#48298 ns-slapd crash during ipa-replica-manage del
Closed: Fixed None Opened 3 years ago by nhosoi.

Description of problem:

During some ipa-replica-manage del tests, I see ns-slapd crash.

Core was generated by `/usr/sbin/ns-slapd -D /etc/dirsrv/slapd-TESTRELM-TEST -i
/var/run/dirsrv/slapd-'.
Program terminated with signal 11, Segmentation fault.
#0  slapi_sdn_copy (from=0x0, to=to@entry=0x7f526809b390) at
ldap/servers/slapd/dn.c:2474
2474            if (from->udn)

How reproducible:
unknown

Steps to Reproduce:
Exact steps unknown.

I saw the crash in a 5 node IPA server environment setup in a simple chain:

R1-M-R2-R3-R4

When I saw the crash it was on R3 doing ipa-replica-manage del R4.

Actual results:
ns-slapd crashes.

Expected results:
no crash

In agmt_get_replarea(const Repl_Agmt *ra) - all access to ra or ra->replarea or replarea must be done inside the lock - once you copy slapi_sdn_copy(ra->replarea, return_value) you can release the lock.
For example:
{{{

986         replarea = ra->replarea;

984 987 PR_Unlock(ra->lock);
988 if (replarea) {
}}}
It is unsafe to access replarea like this because replarea points at ra->replarea and may be altered or freed outside of the ra->lock. Same with get_agmt_status().

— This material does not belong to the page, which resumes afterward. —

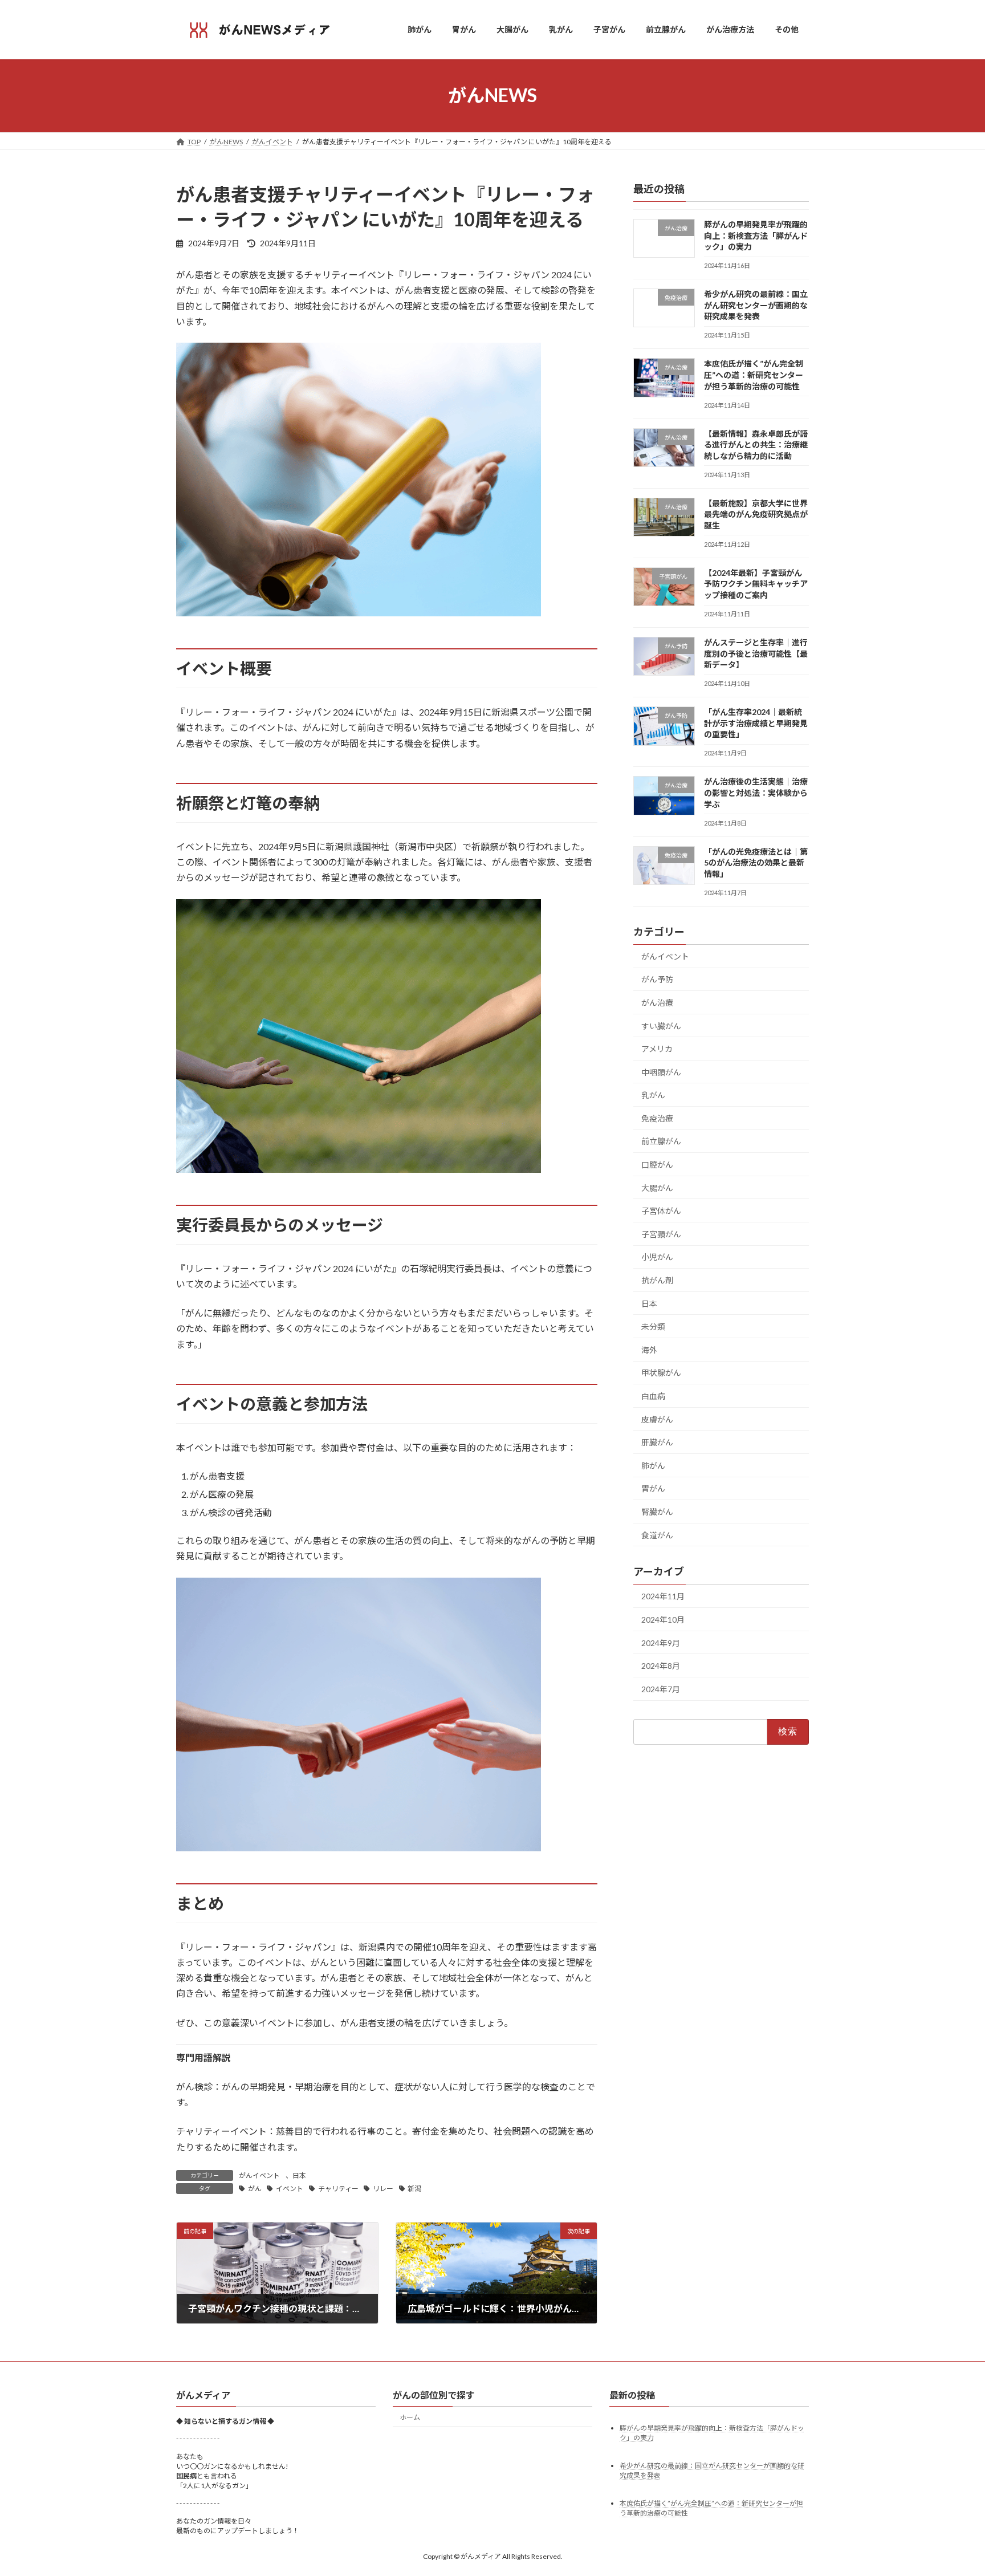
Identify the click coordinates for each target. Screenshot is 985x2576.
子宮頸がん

Thank you, Rich. For the code in your comment:3 (#comment:3), I meant this... :p
{{{
diff --git a/ldap/servers/plugins/replication/repl5_agmt.c b/ldap/servers/plugins/replication/repl5_a
index 7188e40..33a8427 100644
--- a/ldap/servers/plugins/replication/repl5_agmt.c
+++ b/ldap/servers/plugins/replication/repl5_agmt.c
@@ -987,7 +987,7 @@ agmt_get_replarea(const Repl_Agmt *ra)
PR_Unlock(ra->lock);
if (replarea) {
return_value = slapi_sdn_new();
- slapi_sdn_copy(ra->replarea, return_value);
+ slapi_sdn_copy(replarea, return_value);
}
return return_value;
}
}}}

Do you think get_agmt_status is still unsafe even though replarea is checked in agmt_get_replarea and is not accessed in the function after that?

Replying to [comment:4 nhosoi]:

Thank you, Rich. For the code in your comment:3 (#comment:3), I meant this... :p
{{{
diff --git a/ldap/servers/plugins/replication/repl5_agmt.c b/ldap/servers/plugins/replication/repl5_a
index 7188e40..33a8427 100644
--- a/ldap/servers/plugins/replication/repl5_agmt.c
+++ b/ldap/servers/plugins/replication/repl5_agmt.c
@@ -987,7 +987,7 @@ agmt_get_replarea(const Repl_Agmt *ra)
PR_Unlock(ra->lock);
if (replarea) {
return_value = slapi_sdn_new();
- slapi_sdn_copy(ra->replarea, return_value);
+ slapi_sdn_copy(replarea, return_value);
}
return return_value;
}
}}}

Do you think get_agmt_status is still unsafe even though replarea is checked in agmt_get_replarea and is not accessed in the function after that?

If is it possible that ra->replarea could be modified or freed outside of ra->lock, then it doesn't matter if you use ra->replarea or replarea since replarea is just a pointer to ra->replarea and not a copy. You have to do the copy inside the lock, as in the original code.

Replying to [comment:5 rmeggins]:

If is it possible that ra->replarea could be modified or freed outside of ra->lock, then it doesn't matter if you use ra->replarea or replarea since replarea is just a pointer to ra->replarea and not a copy. You have to do the copy inside the lock, as in the original code.

Well, that's true. How about the revised patch?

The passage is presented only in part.